Records from a collection:
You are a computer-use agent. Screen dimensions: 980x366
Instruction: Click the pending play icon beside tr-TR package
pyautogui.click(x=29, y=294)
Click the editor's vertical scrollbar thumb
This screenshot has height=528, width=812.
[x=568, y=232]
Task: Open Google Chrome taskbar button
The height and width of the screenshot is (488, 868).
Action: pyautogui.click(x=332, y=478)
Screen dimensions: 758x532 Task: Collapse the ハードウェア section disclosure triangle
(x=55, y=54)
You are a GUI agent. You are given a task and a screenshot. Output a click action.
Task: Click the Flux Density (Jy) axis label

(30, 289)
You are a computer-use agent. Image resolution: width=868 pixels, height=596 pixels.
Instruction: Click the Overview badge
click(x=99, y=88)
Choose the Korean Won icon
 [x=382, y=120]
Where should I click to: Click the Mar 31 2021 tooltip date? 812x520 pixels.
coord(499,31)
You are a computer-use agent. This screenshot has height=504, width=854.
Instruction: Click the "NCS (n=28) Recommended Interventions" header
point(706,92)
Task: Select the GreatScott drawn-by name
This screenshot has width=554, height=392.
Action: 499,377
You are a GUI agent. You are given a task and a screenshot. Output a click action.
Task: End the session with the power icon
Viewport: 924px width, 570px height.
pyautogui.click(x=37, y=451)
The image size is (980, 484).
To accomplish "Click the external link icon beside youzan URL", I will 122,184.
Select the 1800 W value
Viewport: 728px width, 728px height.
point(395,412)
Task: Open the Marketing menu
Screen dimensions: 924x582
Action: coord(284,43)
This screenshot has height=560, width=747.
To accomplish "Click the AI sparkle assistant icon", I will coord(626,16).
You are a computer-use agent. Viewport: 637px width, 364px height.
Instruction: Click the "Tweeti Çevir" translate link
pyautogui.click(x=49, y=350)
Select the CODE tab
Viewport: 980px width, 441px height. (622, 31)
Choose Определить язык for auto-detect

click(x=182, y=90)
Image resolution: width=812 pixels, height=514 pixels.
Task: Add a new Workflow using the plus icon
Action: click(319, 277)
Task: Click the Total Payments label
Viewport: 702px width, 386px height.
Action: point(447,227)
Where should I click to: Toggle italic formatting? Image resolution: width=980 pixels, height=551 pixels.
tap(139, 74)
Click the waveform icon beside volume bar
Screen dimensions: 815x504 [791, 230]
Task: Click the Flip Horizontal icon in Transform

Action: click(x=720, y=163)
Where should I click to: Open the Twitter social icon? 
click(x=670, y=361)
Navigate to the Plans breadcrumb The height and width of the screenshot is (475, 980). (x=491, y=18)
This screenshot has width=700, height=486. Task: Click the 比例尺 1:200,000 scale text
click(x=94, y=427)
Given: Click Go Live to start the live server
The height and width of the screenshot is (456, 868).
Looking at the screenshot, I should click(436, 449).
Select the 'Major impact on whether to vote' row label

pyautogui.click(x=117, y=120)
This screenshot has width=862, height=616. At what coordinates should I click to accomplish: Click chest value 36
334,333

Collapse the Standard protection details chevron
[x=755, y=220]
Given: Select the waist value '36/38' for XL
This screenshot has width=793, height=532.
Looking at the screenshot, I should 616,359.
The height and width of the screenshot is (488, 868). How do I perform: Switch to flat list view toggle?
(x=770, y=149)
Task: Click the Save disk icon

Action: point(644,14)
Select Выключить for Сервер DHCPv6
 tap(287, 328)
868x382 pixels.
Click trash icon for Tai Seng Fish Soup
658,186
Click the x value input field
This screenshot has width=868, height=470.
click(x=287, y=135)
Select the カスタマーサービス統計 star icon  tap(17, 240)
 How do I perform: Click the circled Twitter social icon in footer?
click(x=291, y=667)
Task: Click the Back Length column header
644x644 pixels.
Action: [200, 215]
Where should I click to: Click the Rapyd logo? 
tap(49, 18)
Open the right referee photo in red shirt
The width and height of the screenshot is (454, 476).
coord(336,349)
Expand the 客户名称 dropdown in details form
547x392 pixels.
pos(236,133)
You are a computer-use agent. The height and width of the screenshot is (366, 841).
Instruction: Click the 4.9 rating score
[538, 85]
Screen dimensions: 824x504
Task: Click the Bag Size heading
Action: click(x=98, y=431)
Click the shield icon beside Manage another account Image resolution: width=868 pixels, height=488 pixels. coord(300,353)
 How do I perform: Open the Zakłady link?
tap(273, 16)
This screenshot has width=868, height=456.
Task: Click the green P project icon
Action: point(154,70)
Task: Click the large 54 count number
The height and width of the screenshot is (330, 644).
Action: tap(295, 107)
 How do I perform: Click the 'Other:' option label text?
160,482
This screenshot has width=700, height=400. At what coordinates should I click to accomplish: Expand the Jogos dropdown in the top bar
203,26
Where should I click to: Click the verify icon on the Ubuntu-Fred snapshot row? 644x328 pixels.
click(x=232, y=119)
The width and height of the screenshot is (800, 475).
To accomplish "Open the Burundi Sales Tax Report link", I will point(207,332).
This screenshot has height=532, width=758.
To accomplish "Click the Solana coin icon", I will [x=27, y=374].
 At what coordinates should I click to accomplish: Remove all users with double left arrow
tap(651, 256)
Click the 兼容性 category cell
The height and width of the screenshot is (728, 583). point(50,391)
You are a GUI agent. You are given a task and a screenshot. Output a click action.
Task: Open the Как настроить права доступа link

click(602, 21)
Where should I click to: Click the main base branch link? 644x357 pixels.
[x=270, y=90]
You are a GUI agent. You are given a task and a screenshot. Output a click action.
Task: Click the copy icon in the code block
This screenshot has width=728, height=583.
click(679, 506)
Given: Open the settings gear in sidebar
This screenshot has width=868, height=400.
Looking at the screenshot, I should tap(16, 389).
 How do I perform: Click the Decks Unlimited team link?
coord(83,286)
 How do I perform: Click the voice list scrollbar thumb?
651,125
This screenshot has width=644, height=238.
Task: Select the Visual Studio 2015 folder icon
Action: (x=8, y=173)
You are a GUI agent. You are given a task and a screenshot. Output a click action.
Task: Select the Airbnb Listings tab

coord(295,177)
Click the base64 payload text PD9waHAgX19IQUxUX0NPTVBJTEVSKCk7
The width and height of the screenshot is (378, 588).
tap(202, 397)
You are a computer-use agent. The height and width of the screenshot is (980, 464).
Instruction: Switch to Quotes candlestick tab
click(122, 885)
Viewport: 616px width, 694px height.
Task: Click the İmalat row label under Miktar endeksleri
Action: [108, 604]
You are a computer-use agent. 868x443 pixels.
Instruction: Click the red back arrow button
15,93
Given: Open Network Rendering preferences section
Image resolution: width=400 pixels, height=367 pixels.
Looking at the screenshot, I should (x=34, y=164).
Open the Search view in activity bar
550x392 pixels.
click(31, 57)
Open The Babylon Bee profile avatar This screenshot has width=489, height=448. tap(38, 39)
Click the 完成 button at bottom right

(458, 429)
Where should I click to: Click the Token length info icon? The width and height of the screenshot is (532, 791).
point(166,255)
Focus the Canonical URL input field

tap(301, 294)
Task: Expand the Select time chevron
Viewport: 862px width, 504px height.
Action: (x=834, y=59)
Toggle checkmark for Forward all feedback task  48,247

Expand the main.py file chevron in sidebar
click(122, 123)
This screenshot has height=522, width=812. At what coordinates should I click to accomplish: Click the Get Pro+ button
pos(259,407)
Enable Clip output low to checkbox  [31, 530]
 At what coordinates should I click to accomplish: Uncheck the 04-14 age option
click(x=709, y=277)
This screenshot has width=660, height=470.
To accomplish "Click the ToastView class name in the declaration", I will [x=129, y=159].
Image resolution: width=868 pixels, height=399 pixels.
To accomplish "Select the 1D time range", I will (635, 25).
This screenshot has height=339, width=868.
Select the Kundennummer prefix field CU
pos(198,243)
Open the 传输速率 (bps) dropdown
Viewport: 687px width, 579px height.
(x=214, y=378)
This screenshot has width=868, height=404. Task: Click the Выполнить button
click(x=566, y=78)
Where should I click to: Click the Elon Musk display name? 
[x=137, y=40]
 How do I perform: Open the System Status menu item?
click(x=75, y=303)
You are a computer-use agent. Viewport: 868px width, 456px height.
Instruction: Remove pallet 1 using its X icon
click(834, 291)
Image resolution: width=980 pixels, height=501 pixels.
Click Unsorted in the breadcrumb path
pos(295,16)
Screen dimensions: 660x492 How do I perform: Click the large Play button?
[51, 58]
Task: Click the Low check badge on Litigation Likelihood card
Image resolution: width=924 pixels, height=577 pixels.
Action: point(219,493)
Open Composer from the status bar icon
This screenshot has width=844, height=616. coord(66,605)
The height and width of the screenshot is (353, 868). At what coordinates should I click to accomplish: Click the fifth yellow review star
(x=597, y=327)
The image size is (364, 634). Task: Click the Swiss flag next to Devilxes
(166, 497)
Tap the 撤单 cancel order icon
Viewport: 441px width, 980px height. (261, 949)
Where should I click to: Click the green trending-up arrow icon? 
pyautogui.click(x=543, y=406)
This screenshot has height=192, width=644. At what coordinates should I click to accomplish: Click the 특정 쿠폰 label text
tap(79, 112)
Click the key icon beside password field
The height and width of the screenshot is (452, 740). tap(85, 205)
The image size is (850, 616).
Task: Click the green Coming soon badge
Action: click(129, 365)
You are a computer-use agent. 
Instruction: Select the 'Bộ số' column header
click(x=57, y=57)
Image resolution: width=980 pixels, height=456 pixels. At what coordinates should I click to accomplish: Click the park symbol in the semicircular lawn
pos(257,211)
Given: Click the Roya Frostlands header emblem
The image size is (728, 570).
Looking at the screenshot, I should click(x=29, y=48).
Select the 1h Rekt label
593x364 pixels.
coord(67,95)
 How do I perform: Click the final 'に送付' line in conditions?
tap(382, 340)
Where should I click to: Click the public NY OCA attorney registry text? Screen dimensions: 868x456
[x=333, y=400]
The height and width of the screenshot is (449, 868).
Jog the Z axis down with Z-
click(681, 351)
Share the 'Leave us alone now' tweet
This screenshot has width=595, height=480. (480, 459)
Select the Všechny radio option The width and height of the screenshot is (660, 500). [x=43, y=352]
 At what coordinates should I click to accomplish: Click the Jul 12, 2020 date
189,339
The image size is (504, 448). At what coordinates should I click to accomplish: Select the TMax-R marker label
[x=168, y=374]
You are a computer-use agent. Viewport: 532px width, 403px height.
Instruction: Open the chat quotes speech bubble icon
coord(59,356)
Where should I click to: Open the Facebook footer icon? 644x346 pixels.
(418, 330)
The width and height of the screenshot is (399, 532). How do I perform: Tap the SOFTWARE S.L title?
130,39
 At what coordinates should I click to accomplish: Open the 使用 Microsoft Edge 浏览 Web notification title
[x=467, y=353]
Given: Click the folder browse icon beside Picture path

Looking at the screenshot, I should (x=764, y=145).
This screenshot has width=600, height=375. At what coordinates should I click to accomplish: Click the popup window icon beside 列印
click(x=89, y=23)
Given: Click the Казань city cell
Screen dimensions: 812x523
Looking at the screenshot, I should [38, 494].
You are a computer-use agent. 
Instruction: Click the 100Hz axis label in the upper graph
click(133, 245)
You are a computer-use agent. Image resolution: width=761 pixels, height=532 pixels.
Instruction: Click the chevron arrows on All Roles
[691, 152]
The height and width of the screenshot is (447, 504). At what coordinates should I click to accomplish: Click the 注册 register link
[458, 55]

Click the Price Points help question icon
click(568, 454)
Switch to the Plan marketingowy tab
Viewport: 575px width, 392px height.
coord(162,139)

» **WHAT THE EXERCISE ASKS**:
Counting the lines above that hold "time", reply with the number and no other words.

» **SOLUTION TO THIS EXERCISE**:
2